In the lobby the attendant did not look up, seemed in fact to make a point of looking down, as she rushed past. She had to pee, so much so she thought she might wet herself there on the street. That was all she thought about, driving back home. How much she needed to pee, how the need stuck like a spear through her brain and her crotch and drove out every other sensation. The next day, she spent close to four hours and two hundred dollars in “talking” it out with a Listener and forming a Plan—several Plans—but the Plans contradicted each other, as did the desires and emotions each meant to process and fulfill. How to talk to her father and how never to talk to her father. How to confront Robert Lord and how to forget Robert Lord. How to demand her answer and how to stop asking or wanting to ask. Obsessed, Claire spent far too much money and earned too many Loyalty Stars. Attempting to wean herself from that habit, she then formed the less costly but in certain ways equally costly habit of constantly checking the school’s Facebook page. In Robert Lord’s frequent appearances there, she sought clues as to what she should do. None of these were decisive and so she did nothing. Three years passed. Many school milestones were posted. One was the death of the school’s longest-serving staff member, secretary Velva Wilson. One was the death of the school’s longest-serving faculty member, Theatre Program founder Robert Lord. Claire went to his tribute and learned nothing new. When a subsequent Facebook announcement explained that the decision to rename the school the Robert Lord School for the Arts had been reversed due to “a credible allegation of sexual abuse from a former student,” Claire finally unfollowed the school’s social media pages.

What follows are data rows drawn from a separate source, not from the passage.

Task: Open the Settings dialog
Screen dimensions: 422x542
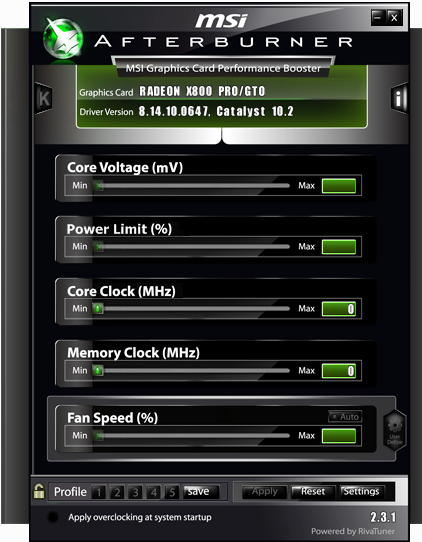Action: pos(362,492)
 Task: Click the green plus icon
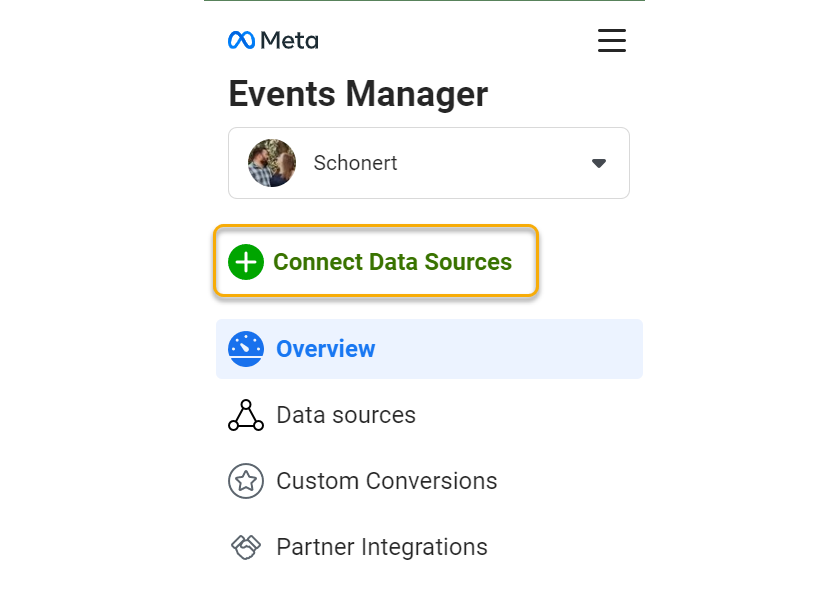(x=245, y=262)
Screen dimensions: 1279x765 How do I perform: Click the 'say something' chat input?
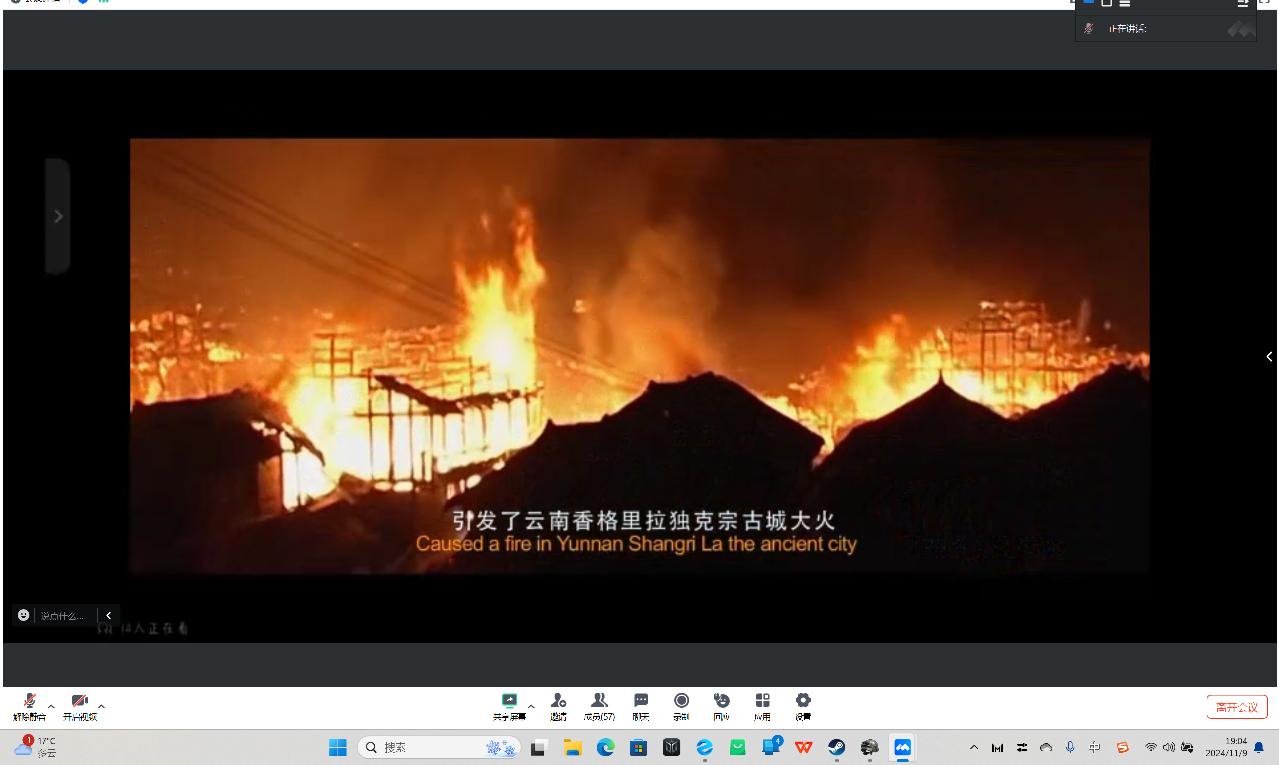[x=64, y=615]
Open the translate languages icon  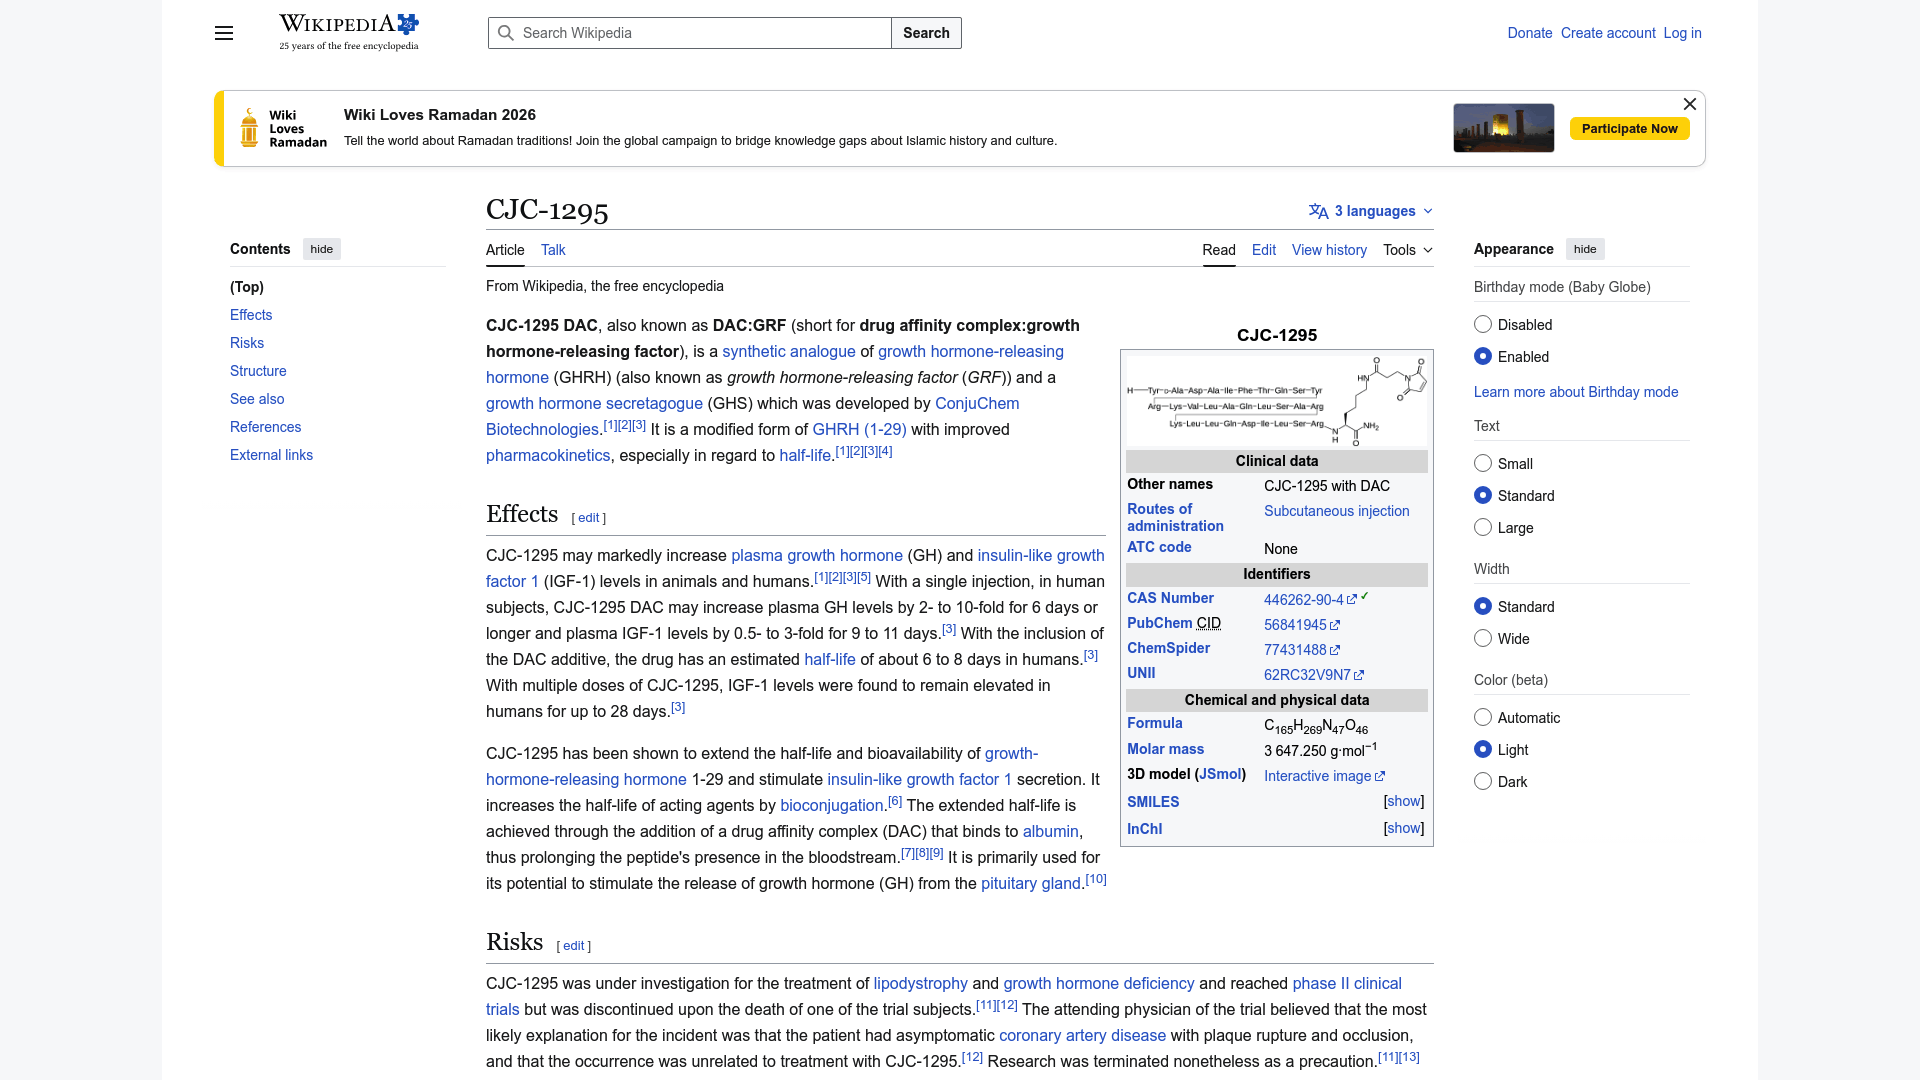(1318, 211)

BUT BEFORE THAT, the day she’d stood sightlessly grasping the comedy/tragedy mask in the hot parking lot—

—at last she understood she must retrace her steps, and going back in and down the main hall, she reentered the office, where it seemed everyone had gone out for their lunch but a dumpy and aged old woman who hadn’t been there before. “Just returning this,” Claire said, proffering the guest pass. The woman jerked back as if frightened.

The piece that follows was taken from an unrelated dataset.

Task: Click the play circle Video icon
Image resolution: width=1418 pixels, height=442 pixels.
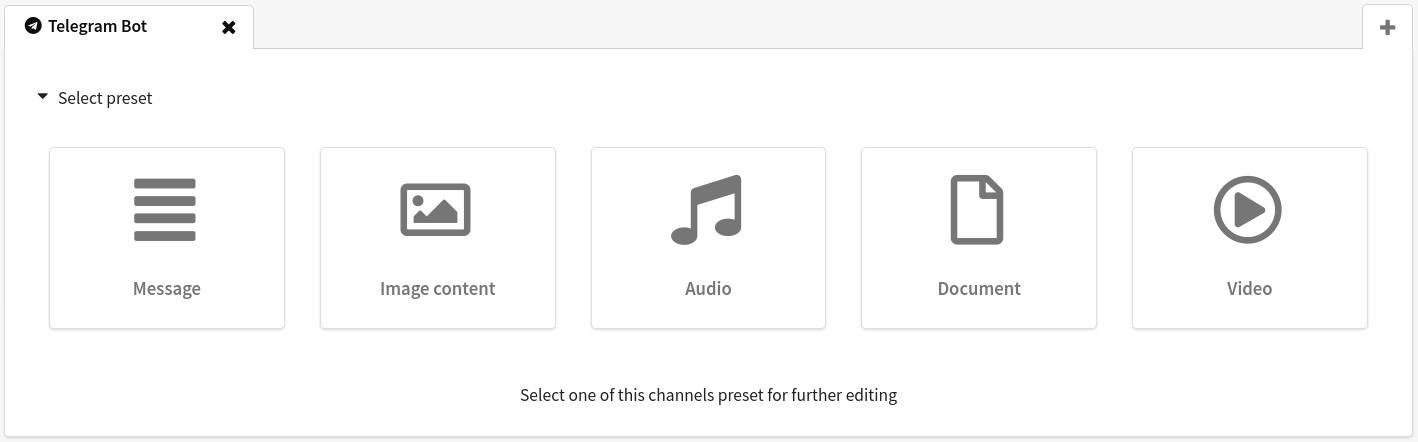Action: [x=1248, y=210]
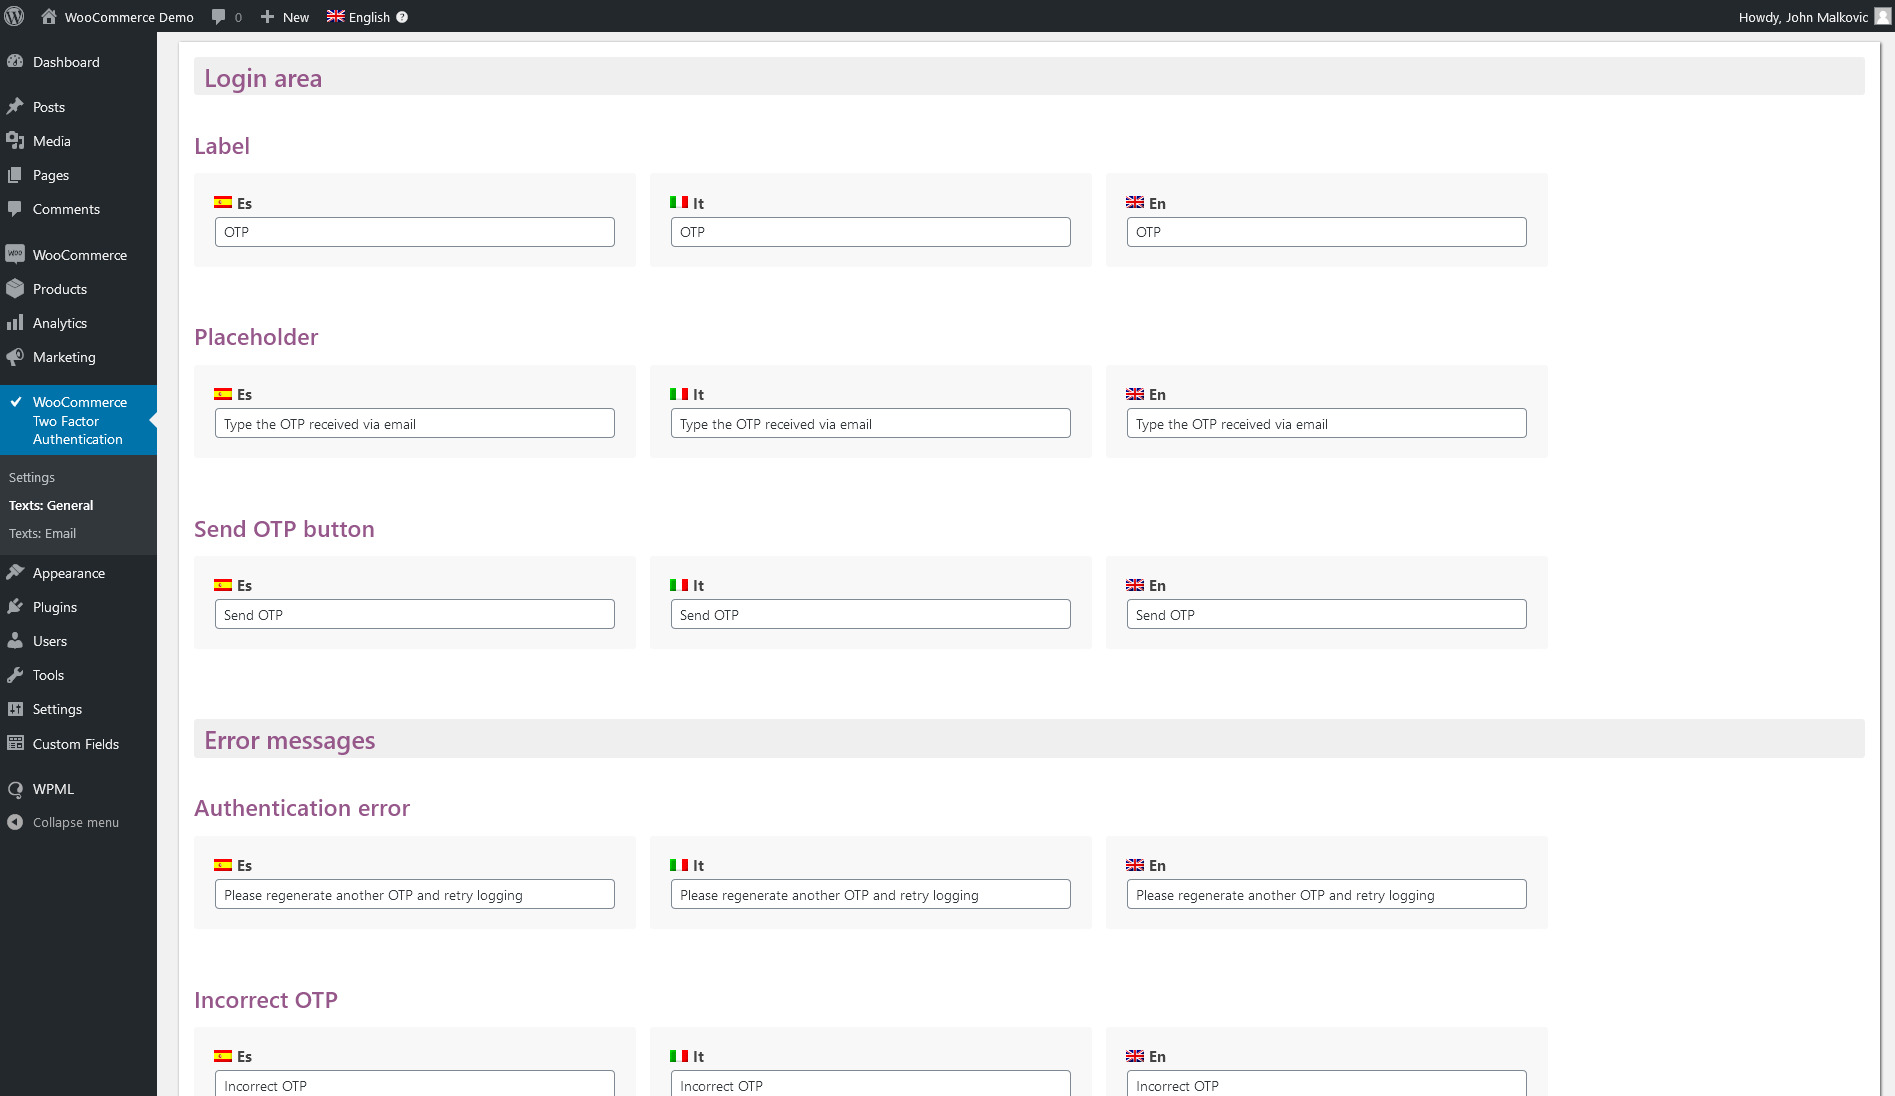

“My God,” said the woman, whose name tag read “Velva.” “Sweet Jesus. Come closer to me.”

As if in a dream Claire stepped close and the old woman hauled herself onto her feet. She reached a leathery hand to Claire’s cheek. “Why, you must be more than twenty years old.” Her breathy wonder repulsed Claire, frozen under her touch.

“Twenty-five.”

“That’s right,” said Velva in triumph. She sank back in her chair, her gaze feasting on Claire. “What did they name you, sweetheart?”

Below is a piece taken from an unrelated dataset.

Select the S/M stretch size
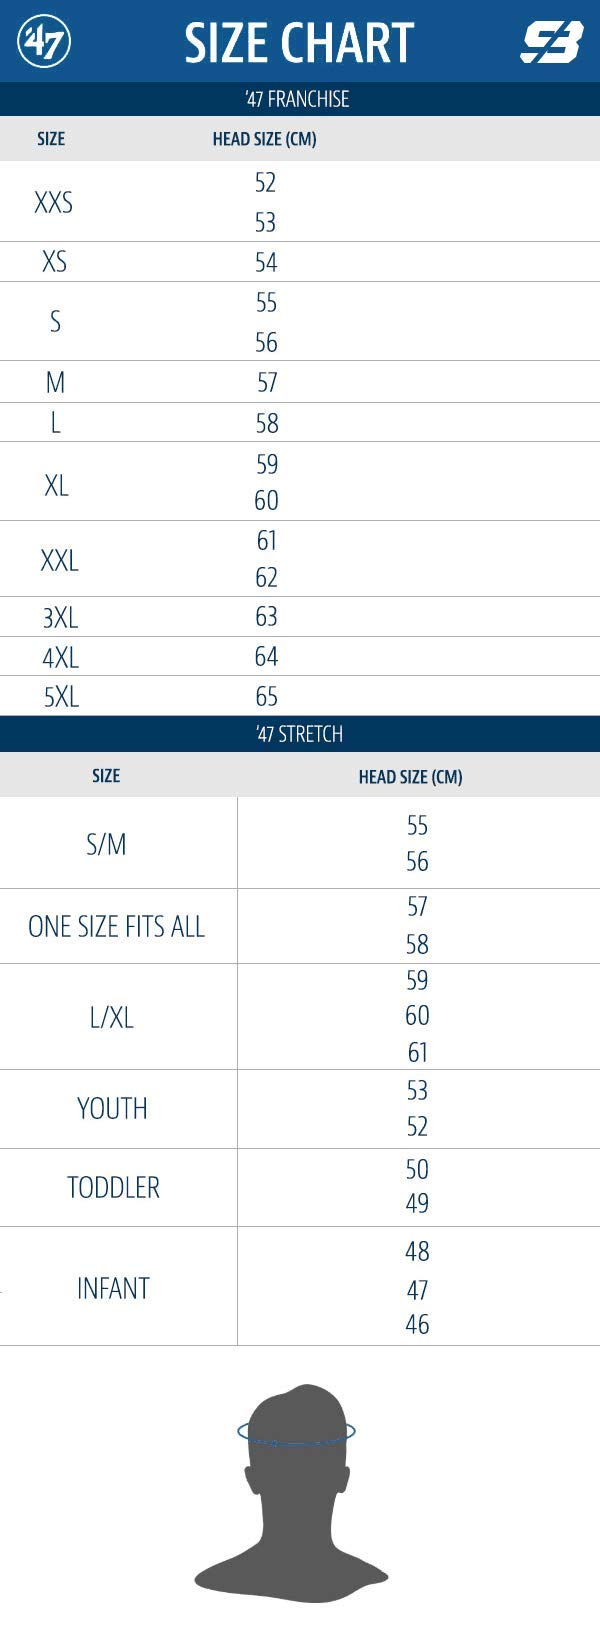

It was such a strange question! “I’m Claire,” Claire said brusquely and dropping the pass on the desktop went out, the right way this time, to the parking lot holding her car, the door and the key and the pedals of which she attacked with more force than required, leaving the gray stones of that building so far in her wake that it was only when the building was gone, the people she’d met in it dead, Robert Lord’s name given then taken away from the fancy new building expressing his vision that she understood why that old woman had stared in that way all those years ago now.

Are we still recognized if seen by the wrong eyes?

But by then it was too late to go back and say, “Tell me her name.”